Ok, so it's not entirely plausible -- especially with the amazing levels of racism and bigotry that the canon says existed. But the simple FACT is that there is NO way that the NAN could have the population figures listed in the old books without grandfathing some (or even all) of the local population into their rolls. That is, unless they also had magical cloning to go with their amazing "beats 2065 magic" techniques.
It's worth keeping in mind that by the rules, magic is not the END ALL of a conflict between it and tech. Even if the Amerinds were 10 years ahead in EVERY SINGLE magical area of knowledge they would have very very few Initiates (probably only those directly under the tutelage of Howling Coyote and his "helpers") and many of the k00l spells Shadowrunners take for granted simply would not exist. Assuming they can somehow whip up some pretty good nature spirits they are probably limited to Force 6 or so. that's great for Concealment but they can't have won the fights just based on that (especially against Sensor Enhanced Gunnery), any mor then Shadowrunners get a free pass against corporate gunshipsor the cops if they use it.
Dalassa
Sep 5 2003, 08:57 PM
I've always assumed that in the world of Shadowrun there was on an order of magnitude more Native Americans to begin with. Its worked fine for me
Connor
Sep 7 2003, 10:56 AM
Not to mention the fact that the GGD was powered by Immortal Elf magic and knowledge and it all falls into place and makes sense. Since the IE's wanted it that way, of course it happened. While they were teaching the Indians how to do the GGD they were lobbying Washington to let the Indian's have most of North America.
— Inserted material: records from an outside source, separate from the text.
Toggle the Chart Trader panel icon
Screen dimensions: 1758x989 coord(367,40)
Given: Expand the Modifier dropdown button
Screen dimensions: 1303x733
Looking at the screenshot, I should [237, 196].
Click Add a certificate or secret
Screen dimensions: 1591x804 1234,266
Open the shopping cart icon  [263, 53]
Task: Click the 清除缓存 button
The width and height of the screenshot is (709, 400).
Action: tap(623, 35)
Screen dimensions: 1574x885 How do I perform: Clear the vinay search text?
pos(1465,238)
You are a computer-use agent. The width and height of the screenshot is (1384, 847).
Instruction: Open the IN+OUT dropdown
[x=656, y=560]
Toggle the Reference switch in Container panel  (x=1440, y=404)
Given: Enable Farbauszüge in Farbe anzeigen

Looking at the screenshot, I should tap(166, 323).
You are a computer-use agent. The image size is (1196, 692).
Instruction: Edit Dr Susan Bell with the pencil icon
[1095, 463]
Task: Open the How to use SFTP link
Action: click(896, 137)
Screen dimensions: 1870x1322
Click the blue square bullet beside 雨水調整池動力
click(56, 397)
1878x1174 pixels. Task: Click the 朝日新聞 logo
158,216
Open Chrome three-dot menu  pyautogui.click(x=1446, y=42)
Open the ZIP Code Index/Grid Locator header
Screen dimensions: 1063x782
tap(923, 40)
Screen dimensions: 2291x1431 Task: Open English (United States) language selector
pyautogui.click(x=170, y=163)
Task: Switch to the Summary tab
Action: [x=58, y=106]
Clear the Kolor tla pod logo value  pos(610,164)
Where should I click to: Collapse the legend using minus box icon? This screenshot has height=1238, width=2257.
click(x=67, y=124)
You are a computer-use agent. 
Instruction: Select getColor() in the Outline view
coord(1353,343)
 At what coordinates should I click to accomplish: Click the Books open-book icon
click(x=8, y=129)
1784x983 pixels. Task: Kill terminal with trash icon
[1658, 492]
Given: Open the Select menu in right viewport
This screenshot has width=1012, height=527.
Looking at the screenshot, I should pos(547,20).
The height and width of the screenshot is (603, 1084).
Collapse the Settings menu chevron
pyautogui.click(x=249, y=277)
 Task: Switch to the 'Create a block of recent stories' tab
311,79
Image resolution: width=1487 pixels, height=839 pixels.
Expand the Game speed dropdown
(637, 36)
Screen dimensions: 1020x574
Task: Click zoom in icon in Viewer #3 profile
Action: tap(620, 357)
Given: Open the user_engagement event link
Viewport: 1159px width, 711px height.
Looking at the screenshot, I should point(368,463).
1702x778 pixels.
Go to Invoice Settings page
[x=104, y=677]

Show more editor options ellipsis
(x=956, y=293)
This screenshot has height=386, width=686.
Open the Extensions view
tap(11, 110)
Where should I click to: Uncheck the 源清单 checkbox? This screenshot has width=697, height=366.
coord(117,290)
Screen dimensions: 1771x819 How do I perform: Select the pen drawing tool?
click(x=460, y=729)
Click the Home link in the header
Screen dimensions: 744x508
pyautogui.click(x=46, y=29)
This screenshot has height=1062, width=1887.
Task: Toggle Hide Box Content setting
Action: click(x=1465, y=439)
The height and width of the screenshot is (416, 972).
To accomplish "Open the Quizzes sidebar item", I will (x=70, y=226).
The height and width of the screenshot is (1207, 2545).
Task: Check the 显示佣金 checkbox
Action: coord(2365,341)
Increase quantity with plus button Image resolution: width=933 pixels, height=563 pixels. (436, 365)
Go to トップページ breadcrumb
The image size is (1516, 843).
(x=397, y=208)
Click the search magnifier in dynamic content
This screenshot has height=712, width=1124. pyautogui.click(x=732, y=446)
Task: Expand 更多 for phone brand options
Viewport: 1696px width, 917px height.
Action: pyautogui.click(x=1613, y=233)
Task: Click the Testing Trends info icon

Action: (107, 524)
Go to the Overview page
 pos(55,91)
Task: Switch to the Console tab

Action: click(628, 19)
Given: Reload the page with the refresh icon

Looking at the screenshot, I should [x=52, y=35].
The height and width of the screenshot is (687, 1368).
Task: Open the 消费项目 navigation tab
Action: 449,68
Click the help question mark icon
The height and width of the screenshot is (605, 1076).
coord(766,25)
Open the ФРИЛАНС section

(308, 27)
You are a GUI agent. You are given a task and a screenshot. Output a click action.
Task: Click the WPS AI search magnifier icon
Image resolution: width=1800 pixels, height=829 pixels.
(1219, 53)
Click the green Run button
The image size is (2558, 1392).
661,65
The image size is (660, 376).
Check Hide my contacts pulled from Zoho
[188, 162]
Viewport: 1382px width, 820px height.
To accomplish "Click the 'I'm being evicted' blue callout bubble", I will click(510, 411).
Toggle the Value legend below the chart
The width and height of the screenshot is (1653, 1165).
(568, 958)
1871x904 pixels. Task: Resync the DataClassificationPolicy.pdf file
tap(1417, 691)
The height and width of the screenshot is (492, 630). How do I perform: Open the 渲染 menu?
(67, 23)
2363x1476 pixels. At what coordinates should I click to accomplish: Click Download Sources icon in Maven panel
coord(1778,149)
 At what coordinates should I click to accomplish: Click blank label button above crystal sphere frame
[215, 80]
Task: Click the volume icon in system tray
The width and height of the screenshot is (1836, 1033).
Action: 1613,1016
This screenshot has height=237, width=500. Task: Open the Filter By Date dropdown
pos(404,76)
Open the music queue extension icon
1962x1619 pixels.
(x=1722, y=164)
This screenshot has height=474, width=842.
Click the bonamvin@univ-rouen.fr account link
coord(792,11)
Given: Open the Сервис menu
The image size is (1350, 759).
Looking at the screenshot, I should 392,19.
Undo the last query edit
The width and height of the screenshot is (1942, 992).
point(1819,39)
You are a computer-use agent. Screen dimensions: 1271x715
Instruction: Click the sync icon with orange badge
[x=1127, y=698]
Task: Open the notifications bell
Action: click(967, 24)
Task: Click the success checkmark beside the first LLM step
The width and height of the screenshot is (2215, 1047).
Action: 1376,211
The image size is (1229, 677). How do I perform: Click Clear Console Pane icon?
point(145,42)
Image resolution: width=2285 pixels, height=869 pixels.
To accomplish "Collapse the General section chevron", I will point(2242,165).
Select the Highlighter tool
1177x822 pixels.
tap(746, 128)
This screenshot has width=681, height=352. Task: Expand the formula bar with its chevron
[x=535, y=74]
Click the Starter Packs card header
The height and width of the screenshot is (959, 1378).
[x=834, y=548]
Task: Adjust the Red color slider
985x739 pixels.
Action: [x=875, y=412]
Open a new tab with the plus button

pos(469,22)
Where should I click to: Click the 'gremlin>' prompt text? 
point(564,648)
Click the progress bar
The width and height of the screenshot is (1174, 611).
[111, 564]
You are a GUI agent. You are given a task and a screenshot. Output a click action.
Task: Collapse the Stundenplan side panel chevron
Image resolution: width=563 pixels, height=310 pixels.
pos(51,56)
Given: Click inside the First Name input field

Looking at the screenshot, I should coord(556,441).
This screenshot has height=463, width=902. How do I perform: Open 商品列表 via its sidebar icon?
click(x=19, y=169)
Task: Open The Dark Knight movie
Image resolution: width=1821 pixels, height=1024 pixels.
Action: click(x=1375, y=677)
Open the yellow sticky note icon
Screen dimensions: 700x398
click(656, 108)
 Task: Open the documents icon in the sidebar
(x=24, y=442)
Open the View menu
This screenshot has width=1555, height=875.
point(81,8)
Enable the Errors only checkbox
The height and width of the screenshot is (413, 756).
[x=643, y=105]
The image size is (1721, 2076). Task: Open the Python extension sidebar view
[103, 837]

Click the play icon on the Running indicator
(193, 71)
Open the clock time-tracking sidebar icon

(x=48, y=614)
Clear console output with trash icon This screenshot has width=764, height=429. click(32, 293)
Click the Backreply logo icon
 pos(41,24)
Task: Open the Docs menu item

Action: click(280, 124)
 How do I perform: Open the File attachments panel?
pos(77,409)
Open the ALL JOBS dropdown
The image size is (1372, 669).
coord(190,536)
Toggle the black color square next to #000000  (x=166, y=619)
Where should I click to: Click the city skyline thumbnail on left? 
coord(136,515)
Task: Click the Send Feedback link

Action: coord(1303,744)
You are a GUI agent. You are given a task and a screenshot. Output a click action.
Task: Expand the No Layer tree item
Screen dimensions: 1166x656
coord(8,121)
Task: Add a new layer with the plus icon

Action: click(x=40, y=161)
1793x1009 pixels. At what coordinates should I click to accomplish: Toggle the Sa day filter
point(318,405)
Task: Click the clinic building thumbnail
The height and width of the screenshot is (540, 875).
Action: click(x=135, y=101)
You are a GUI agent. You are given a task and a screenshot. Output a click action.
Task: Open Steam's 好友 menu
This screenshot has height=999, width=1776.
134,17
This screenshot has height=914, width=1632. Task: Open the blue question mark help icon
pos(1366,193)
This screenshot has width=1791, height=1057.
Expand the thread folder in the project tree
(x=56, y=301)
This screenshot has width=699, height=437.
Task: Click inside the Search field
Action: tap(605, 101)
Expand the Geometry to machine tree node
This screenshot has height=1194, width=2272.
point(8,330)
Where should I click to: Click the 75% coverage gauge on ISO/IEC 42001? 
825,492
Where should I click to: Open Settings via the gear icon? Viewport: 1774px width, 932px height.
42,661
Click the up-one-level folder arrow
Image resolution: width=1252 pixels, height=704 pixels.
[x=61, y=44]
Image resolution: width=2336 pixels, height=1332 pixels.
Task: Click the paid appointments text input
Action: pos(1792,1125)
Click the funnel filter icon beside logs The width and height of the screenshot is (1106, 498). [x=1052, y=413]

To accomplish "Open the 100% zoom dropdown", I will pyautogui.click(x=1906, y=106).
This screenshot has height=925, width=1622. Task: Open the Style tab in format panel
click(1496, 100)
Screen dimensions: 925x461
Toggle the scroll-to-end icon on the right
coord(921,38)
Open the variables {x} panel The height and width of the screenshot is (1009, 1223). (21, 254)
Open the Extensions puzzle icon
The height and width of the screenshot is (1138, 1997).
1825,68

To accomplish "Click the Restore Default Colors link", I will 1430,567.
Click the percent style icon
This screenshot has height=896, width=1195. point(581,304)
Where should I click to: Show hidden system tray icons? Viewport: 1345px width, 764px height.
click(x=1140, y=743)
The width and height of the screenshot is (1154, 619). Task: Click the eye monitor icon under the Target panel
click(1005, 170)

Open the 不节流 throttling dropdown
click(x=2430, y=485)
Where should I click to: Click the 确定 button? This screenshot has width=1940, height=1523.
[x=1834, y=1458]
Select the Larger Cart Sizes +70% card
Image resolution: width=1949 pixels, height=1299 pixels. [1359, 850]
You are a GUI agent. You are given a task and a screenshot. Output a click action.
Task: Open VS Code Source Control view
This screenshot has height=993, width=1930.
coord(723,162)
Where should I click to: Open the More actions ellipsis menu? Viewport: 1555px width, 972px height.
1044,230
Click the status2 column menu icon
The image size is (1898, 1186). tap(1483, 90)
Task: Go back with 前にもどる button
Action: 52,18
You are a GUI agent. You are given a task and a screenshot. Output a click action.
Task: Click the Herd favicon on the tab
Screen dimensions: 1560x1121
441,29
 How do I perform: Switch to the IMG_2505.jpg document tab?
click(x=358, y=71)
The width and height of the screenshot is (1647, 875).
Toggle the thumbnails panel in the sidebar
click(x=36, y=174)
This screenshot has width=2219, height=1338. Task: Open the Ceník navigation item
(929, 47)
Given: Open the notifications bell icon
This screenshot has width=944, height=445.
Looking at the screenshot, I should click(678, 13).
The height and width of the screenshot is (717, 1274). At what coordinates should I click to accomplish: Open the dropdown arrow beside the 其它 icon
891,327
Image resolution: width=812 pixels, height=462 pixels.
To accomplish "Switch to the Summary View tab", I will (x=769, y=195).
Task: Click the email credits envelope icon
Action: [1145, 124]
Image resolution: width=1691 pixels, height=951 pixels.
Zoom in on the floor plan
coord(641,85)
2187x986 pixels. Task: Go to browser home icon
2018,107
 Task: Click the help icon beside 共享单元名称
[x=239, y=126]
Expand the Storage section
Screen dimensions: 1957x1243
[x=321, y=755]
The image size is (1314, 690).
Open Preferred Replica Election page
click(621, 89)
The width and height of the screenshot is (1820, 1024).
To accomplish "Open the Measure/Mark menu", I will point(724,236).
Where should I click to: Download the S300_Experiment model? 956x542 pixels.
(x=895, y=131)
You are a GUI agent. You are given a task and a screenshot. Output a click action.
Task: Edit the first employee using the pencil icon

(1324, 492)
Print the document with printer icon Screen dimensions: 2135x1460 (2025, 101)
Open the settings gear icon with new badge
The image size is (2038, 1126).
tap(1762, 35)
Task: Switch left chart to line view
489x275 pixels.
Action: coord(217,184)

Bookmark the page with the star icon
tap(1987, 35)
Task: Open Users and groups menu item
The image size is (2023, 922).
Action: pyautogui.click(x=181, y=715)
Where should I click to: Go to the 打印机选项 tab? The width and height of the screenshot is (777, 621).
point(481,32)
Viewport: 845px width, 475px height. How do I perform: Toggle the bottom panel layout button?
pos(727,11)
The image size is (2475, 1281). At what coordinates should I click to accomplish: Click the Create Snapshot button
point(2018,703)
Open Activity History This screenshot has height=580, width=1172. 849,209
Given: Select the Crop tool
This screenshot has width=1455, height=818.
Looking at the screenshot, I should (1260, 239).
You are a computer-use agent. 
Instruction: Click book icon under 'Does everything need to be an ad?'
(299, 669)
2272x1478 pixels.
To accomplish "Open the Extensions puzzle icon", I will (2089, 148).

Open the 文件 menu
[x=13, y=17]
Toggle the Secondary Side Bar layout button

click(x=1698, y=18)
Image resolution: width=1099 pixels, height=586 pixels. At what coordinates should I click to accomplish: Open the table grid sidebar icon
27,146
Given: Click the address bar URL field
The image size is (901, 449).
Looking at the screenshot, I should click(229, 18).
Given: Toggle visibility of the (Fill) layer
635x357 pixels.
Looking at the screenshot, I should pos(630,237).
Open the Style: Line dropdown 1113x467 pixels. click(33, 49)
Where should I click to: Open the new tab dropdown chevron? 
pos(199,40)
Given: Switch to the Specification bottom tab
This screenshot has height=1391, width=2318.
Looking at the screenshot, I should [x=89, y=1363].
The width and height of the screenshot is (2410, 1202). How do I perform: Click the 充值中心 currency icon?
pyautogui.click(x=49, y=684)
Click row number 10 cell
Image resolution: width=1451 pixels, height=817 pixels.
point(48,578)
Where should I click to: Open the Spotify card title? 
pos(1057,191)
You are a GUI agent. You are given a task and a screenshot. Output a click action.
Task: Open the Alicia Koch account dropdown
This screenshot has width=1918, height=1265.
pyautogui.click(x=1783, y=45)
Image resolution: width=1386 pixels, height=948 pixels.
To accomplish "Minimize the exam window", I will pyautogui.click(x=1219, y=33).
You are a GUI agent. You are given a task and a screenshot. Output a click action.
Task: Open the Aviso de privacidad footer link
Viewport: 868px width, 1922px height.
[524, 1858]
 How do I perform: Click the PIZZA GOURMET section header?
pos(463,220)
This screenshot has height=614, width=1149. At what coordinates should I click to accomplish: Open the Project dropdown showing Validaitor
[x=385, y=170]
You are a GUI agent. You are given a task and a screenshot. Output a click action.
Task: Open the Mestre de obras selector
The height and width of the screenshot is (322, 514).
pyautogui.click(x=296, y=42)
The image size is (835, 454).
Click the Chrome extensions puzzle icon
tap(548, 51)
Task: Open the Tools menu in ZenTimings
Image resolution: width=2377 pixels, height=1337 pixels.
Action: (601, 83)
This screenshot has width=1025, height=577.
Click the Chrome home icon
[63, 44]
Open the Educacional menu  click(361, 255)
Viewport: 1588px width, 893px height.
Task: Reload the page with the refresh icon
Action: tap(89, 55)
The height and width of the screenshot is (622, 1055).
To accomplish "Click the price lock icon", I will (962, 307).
It all makes sense when you think about it like that!
Talia Invierno
Sep 8 2003, 01:49 PM
Except of course that the IEs weren't teaching the GGD - the Aztlan sourcebook suggests it caught many of them by surprise, and at least some of them felt that Daniel Howling Coyote should have been killed. (Reason seems to be its side effect of the sudden mana rise.) I have the impression most of them would have been perfectly happy with a Native independence movement ... preferably with many more of the natives as martyrs to the cause. (At least one native nation was completely killed off in the process as it was.)
Sepherim
Sep 9 2003, 12:20 AM
Well, maybe theIE's weren't there, but whoe knows what rules do Totems follow?
FlakJacket
Sep 9 2003, 12:56 AM
Actually is was the bastard offspring of Aina, an immortal elf, and a horror called Ysrthgrathe that was from ED times. The poor bastard turned outlooking like a complete freak and in modern times liked to live like a hermit and hang around the less advanced/tribal groups since they often treated as a kind of manifested semi-deity whenever he turned up.
He taught Wovoka the rituals in the late 1800's which led to the first Ghost Dance. Of course the magic levels were too low, he'd misscalculated, so the ritual didn't work and the native americans were promptly slaughtered.
Of course, this raises some questions. During Shadowrun's timeline, when all the native americans were being rounded up they had a lot of their cultural records destroyed. So how'd they remember the ritual? Through oral traditions passed down or did someone, Thais perhaps or another immortal elf, interfere again? We know they were mucking about with the movement through the Walter Brightwater/Ehran Tir Tairngire fiasco.
Talia Invierno
Sep 9 2003, 01:33 PM
Is this canon? Source?
FlakJacket
Sep 9 2003, 07:07 PM
The novel 'Worlds Without End' by Caroline Spectre.